Stored items from a collection:

-*-*-

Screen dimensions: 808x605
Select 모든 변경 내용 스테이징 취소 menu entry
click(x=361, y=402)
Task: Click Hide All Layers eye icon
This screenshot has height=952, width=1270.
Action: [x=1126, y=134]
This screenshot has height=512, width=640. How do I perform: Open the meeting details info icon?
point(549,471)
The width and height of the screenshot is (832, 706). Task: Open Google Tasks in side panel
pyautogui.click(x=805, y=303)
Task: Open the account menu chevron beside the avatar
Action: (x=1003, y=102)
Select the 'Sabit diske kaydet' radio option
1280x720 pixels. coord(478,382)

-*-*-

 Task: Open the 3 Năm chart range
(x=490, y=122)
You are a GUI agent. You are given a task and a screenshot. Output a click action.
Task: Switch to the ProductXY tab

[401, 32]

-*-*-

- [WRITTEN INSTRUCTION] Copy the listing word for word, from the line containing "Screen dimensions: 808x605" through the line containing "1280x720 pixels. coord(478,382)", both included.

- [ANSWER TO THIS EXERCISE]
Screen dimensions: 808x605
Select 모든 변경 내용 스테이징 취소 menu entry
click(x=361, y=402)
Task: Click Hide All Layers eye icon
This screenshot has height=952, width=1270.
Action: [x=1126, y=134]
This screenshot has height=512, width=640. How do I perform: Open the meeting details info icon?
point(549,471)
The width and height of the screenshot is (832, 706). Task: Open Google Tasks in side panel
pyautogui.click(x=805, y=303)
Task: Open the account menu chevron beside the avatar
Action: (x=1003, y=102)
Select the 'Sabit diske kaydet' radio option
1280x720 pixels. coord(478,382)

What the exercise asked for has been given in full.